Gdynianie najbardziej obawiać się powinni Darnella Hinsona, który w dwóch ostatnich meczach rzucił łącznie 47 punktów, odpoczywając na ławce tylko przez... 18 sekund. Pojedynek amerykańskiego rzucającego ze swoim rodakiem - Danielem Ewingiem (średnio 13,2 punktu i 4 asysty na mecz) powinien być ozdobą sobotniej potyczki. Dużo rozstrzygnąć może z kolei walka pod koszami. Polonia co prawda nie ma się czego wstydzić w tym elemencie - Harding Nana, Tony Easley i David Palmer to czołowe postaci tej drużyny - ale z drugiej strony występować będzie Ratko Varda. Serbski środkowy w niedawnym pojedynku z Zastalem Zielona Góra rzucił 23 punkty i miał 12 zbiórek, a jego rywalem był przecież Chris Burgess, statystycznie najlepszy zawodnik ligi.
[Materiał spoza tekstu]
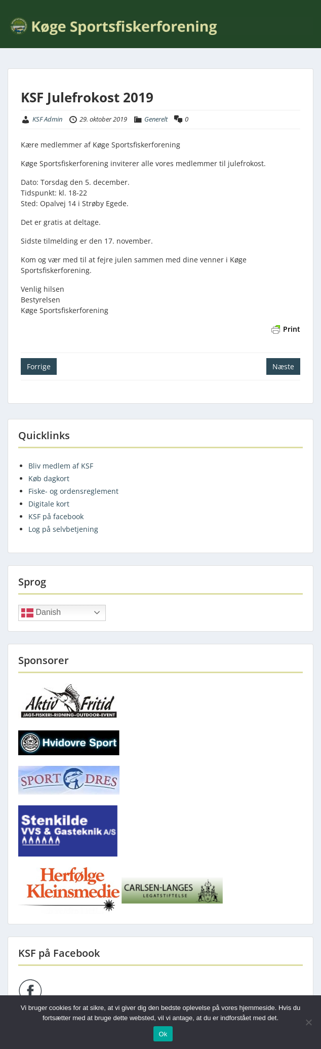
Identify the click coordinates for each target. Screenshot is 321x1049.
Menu (18, 7)
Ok (162, 1034)
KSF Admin (47, 119)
Wspomniany mecz z beniaminkiem TBL pokazał praktyczny brak ubytków w ekipie Asseco Prokomu spowodowany odejściem Jana Hendrika Jagli oraz J.R. Giddensa. I to aktualni mistrzowie Polski przystąpią do sobotniego pojedynku w roli faworytów. - Już nie raz pokazaliśmy w Warszawie, że potrafimy grać i wygrywać z uznanymi drużynami. We własnej hali możemy wygrać z każdym - przekonuje Marcin Nowakowski, rozgrywający stołecznej Polonii. - Na pewno więc fakt, że przyjedzie do nas uznany rywal nie spowoduje strachu. Szanujemy każdego rywala, ale nie przestraszymy się mistrza Polski - obiecuje. 21-latek to jedno z objawień ligi - aż 11 z 12 spotkań rozpoczynał w pierwszej piątce, rzucając średnio 8,3 punktu i notując 3,5 asysty.

Sobotnie spotkanie będzie miało spore znaczenie dla obu ekip. Polonia myśląc o spokojnej końcówce sezonu musi kompletować zwycięstwa na własnym parkiecie. Tym bardziej, że kolejni rywale odwiedzający Warszawę to trzecia drużyna ligi - PGE Turów Zgorzelec i będąca ostatnio na fali ekipa AZS-u Koszalin (4 wygrane z rzędu). Tymczasem dla gdynian wygrana w stolicy oznaczałaby otwartą drogę do fotela lidera TBL po rundzie zasadniczej - po porażce Energi Czarnych w Zgorzelcu Asseco Prokom musi wygrać wszystkie zaległe mecze, by wdrapać się na tron.

Początek sobotniego spotkania w hali Koło przy ulicy Obozowej 60 o godzinie 18.00. Bilety w cenie 25 zł, 15 zł i 10 zł będą do nabycia w kasach hali. Klub oraz kibice tradycyjnie już grają tego dnia wspólnie z Wielką Orkiestrą Świątecznej Pomocy, prowadząc zbiórkę pieniędzy i atrakcyjne licytacje w przerwie meczu.